| Brand | Samsung |
|---|---|
| Model | PM1735 |
| Capacity | 3.2TB |
| Usage Class | Enterprise |
| Host Interface | NVMe PCIe Gen4 x8 |
|---|---|
| Total Interface Bandwidth | 64 Gb/s |
| Form Factor | AIC |
|---|
| NAND Flash | Samsung V-NAND 3-bit MLC |
|---|---|
| Drive Writes Per Day | 3 |
| Total Bytes Written | 17520 TBW |
| Sequential Read | 8000 MB/s |
|---|---|
| Sequential Write | 3800 MB/s |
| Random Read IOPS | 1500000 |
| Random Write IOPS | 250000 |
| Average Latency | 90 μs |
| Mean Time Between Failures | 2 Million Hours |
|---|---|
| Uncorrectable Bit Error Rate | 1.0×10⁻¹⁷ |
| Power Loss Protection | Yes |
| MPN | MZPLK3T2HCJP |
|---|
For architects refreshing from MZPLK3T2HCJP, the Samsung PM1735 MZPLJ3T2HBJR-000H3 delivers a clear generational step-up with a PCIe Gen4 x8 NVMe interface, up to 8,000/3,800 MB/s sequential throughput, and up to 1.5M/250K random IOPS for substantially higher host-side bandwidth and transaction density. Its 3 DWPD endurance, 17,520 TBW rating, and Samsung V-NAND 3-bit MLC make this 3.2TB model a stronger fit than the previous generation for write-intensive database, virtualization, and mixed enterprise workloads that need both sustained performance and high lifetime write tolerance.
With an endurance rating of 17,520 TBW, this SSD is designed for very heavy write activity and is far beyond the needs of typical OS, boot, and general server workloads.
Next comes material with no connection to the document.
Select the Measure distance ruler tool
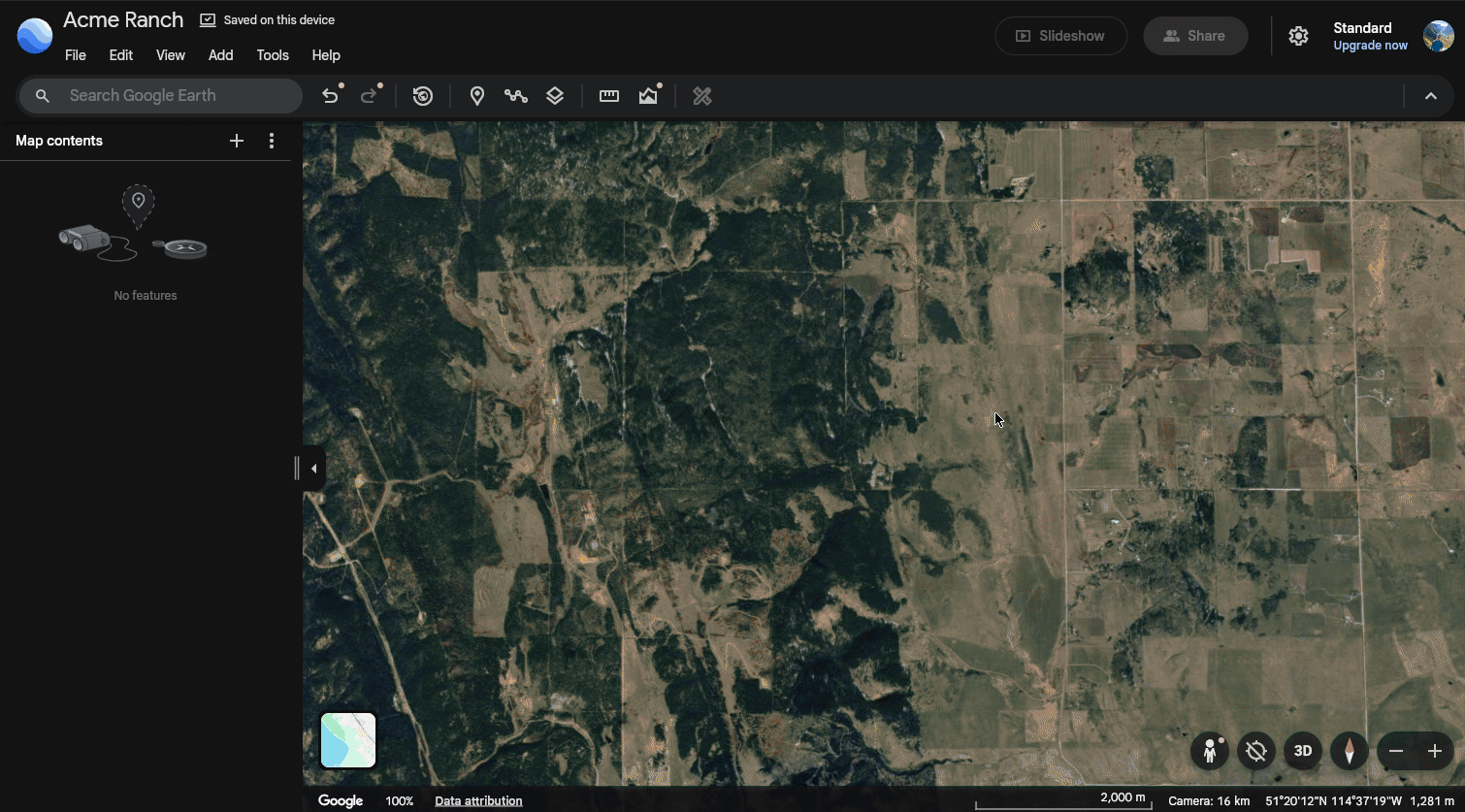 point(609,96)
In practical terms, for a 3.2 TB drive this corresponds to 3 drive writes per day, meaning procurement teams can expect long, stable service life even in demanding enterprise environments. Its power-loss protection (PLP) helps preserve data in flight during an unexpected power interruption, reducing the risk of corruption and improving transactional integrity. An UBER of 1.0E-17, together with a 2 million hour MTBF, reflects enterprise-class data reliability and a very low probability of unrecoverable bit errors, which is exactly what buyers want for critical infrastructure use.
1. The NVMe over PCIe Gen4 x8 architecture provides the bandwidth headroom needed to keep modern database, analytics, and GPU-accelerated servers fed without the storage bus becoming the bottleneck.
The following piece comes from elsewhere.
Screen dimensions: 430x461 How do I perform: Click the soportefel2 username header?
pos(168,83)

2. Its high sequential read throughput accelerates bulk data streaming, cutting wait time for large-scale backup restores, media processing, and AI model loading.
3. The exceptionally strong random read capability enables faster transaction lookup and higher VM density, making it well suited for latency-sensitive OLTP, metadata-heavy, and virtualization workloads.
4. A 3 DWPD endurance rating supports sustained write-intensive enterprise use, giving operators confidence in deployments such as caching tiers, logging platforms, and mixed-workload clusters.
5. Samsung V-NAND 3-bit MLC combined with typical latency around 90 µs delivers a balanced mix of flash efficiency and consistently quick response, helping enterprise applications maintain predictable QoS under load.
Lower capacity reference: 1.6TB Higher capacity reference: 6.4TB At 3.2TB, this model sits in the sweet spot of the series. Compared with the 1.6TB version, it gives meaningfully more headroom for OS images, application growth, snapshots, and short-term data bursts, reducing early capacity pressure in production. Compared with the 6.4TB option, it keeps acquisition cost, replacement budget, and per-node storage planning under tighter control while delivering essentially the same enterprise-class throughput and IOPS profile. It is especially well suited for mid-scale virtualization clusters, such as hosting boot and application volumes for about 40 to 60 mixed-workload virtual machines.
Q: Is MZPLJ3T2HBJR-000H3 suitable for a write-heavy database server?
A: Yes. With 3 DWPD endurance, 17,520 TBW, NVMe PCIe Gen4 x8 bandwidth, and 90 µs typical latency, this 3.2TB SSD is well suited for write-intensive database workloads.
Q: How many full drive writes per day can it actually endure over its warranty period?
A: It is rated for 3 full drive writes per day. For a 3.2TB capacity, that equals about 9.6TB of writes daily, consistent with the 17,520 TBW endurance specification.
Q: Does it include power loss protection (PLP) and why is that critical?
A: Yes, it includes power loss protection. PLP helps preserve in-flight data and metadata during sudden outages, reducing corruption risk and improving reliability in enterprise and transactional environments.
Q: What RAID level is recommended for this SSD?
A: RAID 10 is commonly recommended for high-performance database or virtualization workloads, balancing speed and redundancy. For capacity-focused deployments, RAID 5 or RAID 6 may also be considered.